Exercise description:
Reproduce the following data verbatim, line for line, with no alterations.

### Supplied material

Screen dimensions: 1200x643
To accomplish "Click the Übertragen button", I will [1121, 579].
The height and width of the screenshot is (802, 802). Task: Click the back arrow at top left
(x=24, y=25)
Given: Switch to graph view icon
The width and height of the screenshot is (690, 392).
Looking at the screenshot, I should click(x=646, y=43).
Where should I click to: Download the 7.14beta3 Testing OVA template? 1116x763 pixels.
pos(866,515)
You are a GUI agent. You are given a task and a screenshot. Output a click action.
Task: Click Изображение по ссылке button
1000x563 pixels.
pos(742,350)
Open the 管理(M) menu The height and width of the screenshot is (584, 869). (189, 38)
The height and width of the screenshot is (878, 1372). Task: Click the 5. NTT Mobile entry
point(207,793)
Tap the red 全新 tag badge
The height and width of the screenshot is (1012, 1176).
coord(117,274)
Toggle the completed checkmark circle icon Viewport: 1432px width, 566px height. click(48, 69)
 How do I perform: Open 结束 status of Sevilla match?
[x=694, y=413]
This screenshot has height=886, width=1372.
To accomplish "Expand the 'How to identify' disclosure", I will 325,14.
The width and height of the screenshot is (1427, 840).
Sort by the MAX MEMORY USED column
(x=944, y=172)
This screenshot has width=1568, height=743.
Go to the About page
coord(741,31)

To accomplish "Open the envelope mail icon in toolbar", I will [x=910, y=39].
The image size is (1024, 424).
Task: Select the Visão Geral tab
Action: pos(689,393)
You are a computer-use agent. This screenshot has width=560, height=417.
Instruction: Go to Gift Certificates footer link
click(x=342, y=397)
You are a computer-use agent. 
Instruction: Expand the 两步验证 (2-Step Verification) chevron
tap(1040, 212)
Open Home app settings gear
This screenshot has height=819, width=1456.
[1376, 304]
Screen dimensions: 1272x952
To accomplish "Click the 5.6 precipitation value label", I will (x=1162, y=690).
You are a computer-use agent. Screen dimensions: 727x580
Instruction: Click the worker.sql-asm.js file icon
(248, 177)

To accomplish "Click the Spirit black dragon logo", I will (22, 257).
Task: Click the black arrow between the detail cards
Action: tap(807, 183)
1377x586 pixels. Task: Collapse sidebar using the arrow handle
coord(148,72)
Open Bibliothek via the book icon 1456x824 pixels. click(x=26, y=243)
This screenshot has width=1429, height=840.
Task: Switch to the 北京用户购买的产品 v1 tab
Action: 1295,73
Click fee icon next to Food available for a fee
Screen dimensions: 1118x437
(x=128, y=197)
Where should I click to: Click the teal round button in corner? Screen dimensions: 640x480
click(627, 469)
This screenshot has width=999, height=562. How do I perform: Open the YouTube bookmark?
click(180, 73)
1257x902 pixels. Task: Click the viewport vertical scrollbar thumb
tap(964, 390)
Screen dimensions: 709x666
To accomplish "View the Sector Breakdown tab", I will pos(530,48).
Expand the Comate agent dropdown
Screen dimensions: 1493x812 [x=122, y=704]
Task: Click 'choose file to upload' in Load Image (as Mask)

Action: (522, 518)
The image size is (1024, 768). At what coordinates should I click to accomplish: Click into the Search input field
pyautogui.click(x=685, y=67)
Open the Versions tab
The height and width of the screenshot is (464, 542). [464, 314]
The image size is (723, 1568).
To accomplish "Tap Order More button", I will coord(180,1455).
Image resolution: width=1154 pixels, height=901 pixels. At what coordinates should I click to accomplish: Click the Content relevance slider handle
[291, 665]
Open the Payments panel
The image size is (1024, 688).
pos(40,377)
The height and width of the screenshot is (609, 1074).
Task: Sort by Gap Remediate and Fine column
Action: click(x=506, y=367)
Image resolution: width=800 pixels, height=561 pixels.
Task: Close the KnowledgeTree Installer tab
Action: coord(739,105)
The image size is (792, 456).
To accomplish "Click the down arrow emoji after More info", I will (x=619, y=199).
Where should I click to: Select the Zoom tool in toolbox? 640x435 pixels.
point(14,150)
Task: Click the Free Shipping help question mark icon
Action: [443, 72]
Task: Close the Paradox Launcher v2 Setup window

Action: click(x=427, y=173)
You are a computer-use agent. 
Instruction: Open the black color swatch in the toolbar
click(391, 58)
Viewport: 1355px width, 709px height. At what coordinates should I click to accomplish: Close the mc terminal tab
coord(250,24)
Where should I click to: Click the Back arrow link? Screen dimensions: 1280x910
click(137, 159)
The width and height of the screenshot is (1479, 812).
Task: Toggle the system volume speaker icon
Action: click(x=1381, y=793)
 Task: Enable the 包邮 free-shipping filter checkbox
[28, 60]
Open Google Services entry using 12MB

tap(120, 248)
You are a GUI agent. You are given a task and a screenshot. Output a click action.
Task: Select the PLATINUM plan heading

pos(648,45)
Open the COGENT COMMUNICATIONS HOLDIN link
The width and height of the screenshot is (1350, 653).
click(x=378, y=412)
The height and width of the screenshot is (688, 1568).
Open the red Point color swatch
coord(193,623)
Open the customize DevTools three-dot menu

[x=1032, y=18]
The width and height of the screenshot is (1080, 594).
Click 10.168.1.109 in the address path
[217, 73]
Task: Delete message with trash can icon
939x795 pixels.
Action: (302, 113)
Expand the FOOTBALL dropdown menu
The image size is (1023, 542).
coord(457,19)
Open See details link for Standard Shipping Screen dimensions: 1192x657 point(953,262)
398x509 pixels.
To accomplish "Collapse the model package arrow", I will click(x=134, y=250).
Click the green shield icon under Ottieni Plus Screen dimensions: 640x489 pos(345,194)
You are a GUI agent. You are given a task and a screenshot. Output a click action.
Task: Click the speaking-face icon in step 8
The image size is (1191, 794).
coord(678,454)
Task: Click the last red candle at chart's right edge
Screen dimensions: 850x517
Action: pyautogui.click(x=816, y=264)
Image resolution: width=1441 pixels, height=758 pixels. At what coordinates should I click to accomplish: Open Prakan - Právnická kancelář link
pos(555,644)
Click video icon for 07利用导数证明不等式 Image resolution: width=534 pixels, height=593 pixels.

######

Solution:
Screen dimensions: 1200x643
To accomplish "Click the Übertragen button", I will [1121, 579].
The height and width of the screenshot is (802, 802). Task: Click the back arrow at top left
(x=24, y=25)
Given: Switch to graph view icon
The width and height of the screenshot is (690, 392).
Looking at the screenshot, I should click(x=646, y=43).
Where should I click to: Download the 7.14beta3 Testing OVA template? 1116x763 pixels.
pos(866,515)
You are a GUI agent. You are given a task and a screenshot. Output a click action.
Task: Click Изображение по ссылке button
1000x563 pixels.
pos(742,350)
Open the 管理(M) menu The height and width of the screenshot is (584, 869). (189, 38)
The height and width of the screenshot is (878, 1372). Task: Click the 5. NTT Mobile entry
point(207,793)
Tap the red 全新 tag badge
The height and width of the screenshot is (1012, 1176).
coord(117,274)
Toggle the completed checkmark circle icon Viewport: 1432px width, 566px height. click(48, 69)
 How do I perform: Open 结束 status of Sevilla match?
[x=694, y=413]
This screenshot has height=886, width=1372.
To accomplish "Expand the 'How to identify' disclosure", I will 325,14.
The width and height of the screenshot is (1427, 840).
Sort by the MAX MEMORY USED column
(x=944, y=172)
This screenshot has width=1568, height=743.
Go to the About page
coord(741,31)

To accomplish "Open the envelope mail icon in toolbar", I will [x=910, y=39].
The image size is (1024, 424).
Task: Select the Visão Geral tab
Action: pos(689,393)
You are a computer-use agent. This screenshot has width=560, height=417.
Instruction: Go to Gift Certificates footer link
click(x=342, y=397)
You are a computer-use agent. 
Instruction: Expand the 两步验证 (2-Step Verification) chevron
tap(1040, 212)
Open Home app settings gear
This screenshot has height=819, width=1456.
[1376, 304]
Screen dimensions: 1272x952
To accomplish "Click the 5.6 precipitation value label", I will (x=1162, y=690).
You are a computer-use agent. Screen dimensions: 727x580
Instruction: Click the worker.sql-asm.js file icon
(248, 177)

To accomplish "Click the Spirit black dragon logo", I will (22, 257).
Task: Click the black arrow between the detail cards
Action: tap(807, 183)
1377x586 pixels. Task: Collapse sidebar using the arrow handle
coord(148,72)
Open Bibliothek via the book icon 1456x824 pixels. click(x=26, y=243)
This screenshot has width=1429, height=840.
Task: Switch to the 北京用户购买的产品 v1 tab
Action: 1295,73
Click fee icon next to Food available for a fee
Screen dimensions: 1118x437
(x=128, y=197)
Where should I click to: Click the teal round button in corner? Screen dimensions: 640x480
click(627, 469)
This screenshot has width=999, height=562. How do I perform: Open the YouTube bookmark?
click(180, 73)
1257x902 pixels. Task: Click the viewport vertical scrollbar thumb
tap(964, 390)
Screen dimensions: 709x666
To accomplish "View the Sector Breakdown tab", I will pos(530,48).
Expand the Comate agent dropdown
Screen dimensions: 1493x812 [x=122, y=704]
Task: Click 'choose file to upload' in Load Image (as Mask)

Action: (522, 518)
The image size is (1024, 768). At what coordinates should I click to accomplish: Click into the Search input field
pyautogui.click(x=685, y=67)
Open the Versions tab
The height and width of the screenshot is (464, 542). [464, 314]
The image size is (723, 1568).
To accomplish "Tap Order More button", I will coord(180,1455).
Image resolution: width=1154 pixels, height=901 pixels. At what coordinates should I click to accomplish: Click the Content relevance slider handle
[291, 665]
Open the Payments panel
The image size is (1024, 688).
pos(40,377)
The height and width of the screenshot is (609, 1074).
Task: Sort by Gap Remediate and Fine column
Action: click(x=506, y=367)
Image resolution: width=800 pixels, height=561 pixels.
Task: Close the KnowledgeTree Installer tab
Action: coord(739,105)
The image size is (792, 456).
To accomplish "Click the down arrow emoji after More info", I will (x=619, y=199).
Where should I click to: Select the Zoom tool in toolbox? 640x435 pixels.
point(14,150)
Task: Click the Free Shipping help question mark icon
Action: [443, 72]
Task: Close the Paradox Launcher v2 Setup window

Action: click(x=427, y=173)
You are a computer-use agent. 
Instruction: Open the black color swatch in the toolbar
click(391, 58)
Viewport: 1355px width, 709px height. At what coordinates should I click to accomplish: Close the mc terminal tab
coord(250,24)
Where should I click to: Click the Back arrow link? Screen dimensions: 1280x910
click(137, 159)
The width and height of the screenshot is (1479, 812).
Task: Toggle the system volume speaker icon
Action: click(x=1381, y=793)
 Task: Enable the 包邮 free-shipping filter checkbox
[28, 60]
Open Google Services entry using 12MB

tap(120, 248)
You are a GUI agent. You are given a task and a screenshot. Output a click action.
Task: Select the PLATINUM plan heading

pos(648,45)
Open the COGENT COMMUNICATIONS HOLDIN link
The width and height of the screenshot is (1350, 653).
click(x=378, y=412)
The height and width of the screenshot is (688, 1568).
Open the red Point color swatch
coord(193,623)
Open the customize DevTools three-dot menu

[x=1032, y=18]
The width and height of the screenshot is (1080, 594).
Click 10.168.1.109 in the address path
[217, 73]
Task: Delete message with trash can icon
939x795 pixels.
Action: (302, 113)
Expand the FOOTBALL dropdown menu
The image size is (1023, 542).
coord(457,19)
Open See details link for Standard Shipping Screen dimensions: 1192x657 point(953,262)
398x509 pixels.
To accomplish "Collapse the model package arrow", I will click(x=134, y=250).
Click the green shield icon under Ottieni Plus Screen dimensions: 640x489 pos(345,194)
You are a GUI agent. You are given a task and a screenshot. Output a click action.
Task: Click the speaking-face icon in step 8
The image size is (1191, 794).
coord(678,454)
Task: Click the last red candle at chart's right edge
Screen dimensions: 850x517
Action: pyautogui.click(x=816, y=264)
Image resolution: width=1441 pixels, height=758 pixels. At what coordinates should I click to accomplish: Open Prakan - Právnická kancelář link
pos(555,644)
Click video icon for 07利用导数证明不等式 Image resolution: width=534 pixels, height=593 pixels.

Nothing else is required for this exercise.